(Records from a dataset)
________________
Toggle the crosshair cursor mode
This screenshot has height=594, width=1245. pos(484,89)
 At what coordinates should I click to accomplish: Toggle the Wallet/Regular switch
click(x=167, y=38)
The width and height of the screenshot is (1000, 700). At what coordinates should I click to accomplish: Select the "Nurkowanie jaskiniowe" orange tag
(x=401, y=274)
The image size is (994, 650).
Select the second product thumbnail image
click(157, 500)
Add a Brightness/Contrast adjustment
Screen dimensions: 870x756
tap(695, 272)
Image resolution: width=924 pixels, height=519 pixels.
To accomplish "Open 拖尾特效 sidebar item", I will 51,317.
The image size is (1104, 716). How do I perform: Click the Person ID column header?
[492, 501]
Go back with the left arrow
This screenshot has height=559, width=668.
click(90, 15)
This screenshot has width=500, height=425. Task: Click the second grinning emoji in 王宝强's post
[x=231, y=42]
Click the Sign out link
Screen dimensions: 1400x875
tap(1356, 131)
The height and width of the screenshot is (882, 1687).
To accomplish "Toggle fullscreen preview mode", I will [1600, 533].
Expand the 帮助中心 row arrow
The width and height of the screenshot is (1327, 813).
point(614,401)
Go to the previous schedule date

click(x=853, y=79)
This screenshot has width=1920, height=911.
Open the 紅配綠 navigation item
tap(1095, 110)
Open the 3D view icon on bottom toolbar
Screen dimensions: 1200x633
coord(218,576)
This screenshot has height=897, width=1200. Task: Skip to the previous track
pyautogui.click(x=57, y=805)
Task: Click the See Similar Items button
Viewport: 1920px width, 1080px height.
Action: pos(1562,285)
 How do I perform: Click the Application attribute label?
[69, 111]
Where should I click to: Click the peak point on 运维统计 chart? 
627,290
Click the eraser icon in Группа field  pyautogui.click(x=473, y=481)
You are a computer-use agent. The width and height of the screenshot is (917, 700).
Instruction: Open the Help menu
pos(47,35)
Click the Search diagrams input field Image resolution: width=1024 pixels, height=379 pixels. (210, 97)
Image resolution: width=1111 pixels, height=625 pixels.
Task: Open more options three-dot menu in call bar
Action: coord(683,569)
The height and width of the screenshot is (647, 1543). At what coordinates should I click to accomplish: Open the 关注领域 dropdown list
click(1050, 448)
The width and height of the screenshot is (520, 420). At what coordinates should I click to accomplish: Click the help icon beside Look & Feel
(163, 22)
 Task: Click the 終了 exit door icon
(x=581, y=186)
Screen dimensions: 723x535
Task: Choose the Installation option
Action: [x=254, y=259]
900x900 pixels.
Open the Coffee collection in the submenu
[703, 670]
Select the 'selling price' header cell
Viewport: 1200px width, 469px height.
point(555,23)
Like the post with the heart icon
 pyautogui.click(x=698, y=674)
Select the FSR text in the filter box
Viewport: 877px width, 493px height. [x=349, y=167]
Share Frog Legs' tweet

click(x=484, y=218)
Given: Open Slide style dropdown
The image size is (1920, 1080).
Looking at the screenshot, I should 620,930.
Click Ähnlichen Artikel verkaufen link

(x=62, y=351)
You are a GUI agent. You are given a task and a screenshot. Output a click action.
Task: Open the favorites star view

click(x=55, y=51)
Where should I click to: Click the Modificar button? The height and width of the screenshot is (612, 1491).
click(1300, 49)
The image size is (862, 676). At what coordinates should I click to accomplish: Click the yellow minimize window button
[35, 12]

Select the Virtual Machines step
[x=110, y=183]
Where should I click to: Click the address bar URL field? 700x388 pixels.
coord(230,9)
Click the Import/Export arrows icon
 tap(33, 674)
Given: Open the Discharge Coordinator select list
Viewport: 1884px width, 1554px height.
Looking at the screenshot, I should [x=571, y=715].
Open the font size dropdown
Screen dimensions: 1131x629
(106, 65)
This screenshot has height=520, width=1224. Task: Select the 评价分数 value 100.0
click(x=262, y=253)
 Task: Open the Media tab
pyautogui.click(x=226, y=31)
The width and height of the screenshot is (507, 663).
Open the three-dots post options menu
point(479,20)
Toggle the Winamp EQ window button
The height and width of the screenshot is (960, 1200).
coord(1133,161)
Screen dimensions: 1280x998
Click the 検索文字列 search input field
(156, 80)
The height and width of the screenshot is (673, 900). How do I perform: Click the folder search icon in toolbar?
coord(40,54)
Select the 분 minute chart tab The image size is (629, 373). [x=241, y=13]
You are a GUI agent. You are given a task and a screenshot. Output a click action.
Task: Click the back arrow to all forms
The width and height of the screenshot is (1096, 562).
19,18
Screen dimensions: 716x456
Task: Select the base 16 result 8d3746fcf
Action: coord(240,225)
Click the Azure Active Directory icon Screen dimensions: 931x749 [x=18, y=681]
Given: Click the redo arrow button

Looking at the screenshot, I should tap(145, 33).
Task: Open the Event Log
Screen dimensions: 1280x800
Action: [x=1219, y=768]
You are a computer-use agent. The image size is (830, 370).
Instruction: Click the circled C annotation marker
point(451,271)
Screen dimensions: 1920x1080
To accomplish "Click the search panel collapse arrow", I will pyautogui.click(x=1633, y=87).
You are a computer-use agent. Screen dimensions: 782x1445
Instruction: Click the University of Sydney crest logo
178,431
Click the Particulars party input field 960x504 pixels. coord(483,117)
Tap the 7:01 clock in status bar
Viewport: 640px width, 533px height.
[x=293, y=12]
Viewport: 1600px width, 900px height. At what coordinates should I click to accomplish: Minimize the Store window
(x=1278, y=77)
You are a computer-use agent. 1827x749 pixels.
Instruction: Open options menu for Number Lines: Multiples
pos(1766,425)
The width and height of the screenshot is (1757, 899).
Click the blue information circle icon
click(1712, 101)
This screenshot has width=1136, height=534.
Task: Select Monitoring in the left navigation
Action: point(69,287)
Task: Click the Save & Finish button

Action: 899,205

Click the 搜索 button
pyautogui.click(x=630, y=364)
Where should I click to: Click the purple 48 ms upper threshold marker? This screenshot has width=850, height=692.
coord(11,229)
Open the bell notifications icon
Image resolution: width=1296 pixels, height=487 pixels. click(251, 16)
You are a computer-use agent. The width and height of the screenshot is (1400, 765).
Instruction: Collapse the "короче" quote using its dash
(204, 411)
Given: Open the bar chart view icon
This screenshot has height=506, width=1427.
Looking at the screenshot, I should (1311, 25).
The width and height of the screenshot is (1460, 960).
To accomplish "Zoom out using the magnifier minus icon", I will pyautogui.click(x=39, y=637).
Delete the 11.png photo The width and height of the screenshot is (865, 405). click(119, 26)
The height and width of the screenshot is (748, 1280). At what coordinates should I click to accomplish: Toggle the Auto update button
________________
=== WHAT NEEDS TO BE DONE ===
Among the records, find the lines that contain "will" and copy each of them.

=== ANSWER TO THIS EXERCISE ===
To accomplish "Open 拖尾特效 sidebar item", I will 51,317.
To accomplish "Toggle fullscreen preview mode", I will [1600, 533].
To accomplish "Click the search panel collapse arrow", I will pyautogui.click(x=1633, y=87).
To accomplish "Zoom out using the magnifier minus icon", I will pyautogui.click(x=39, y=637).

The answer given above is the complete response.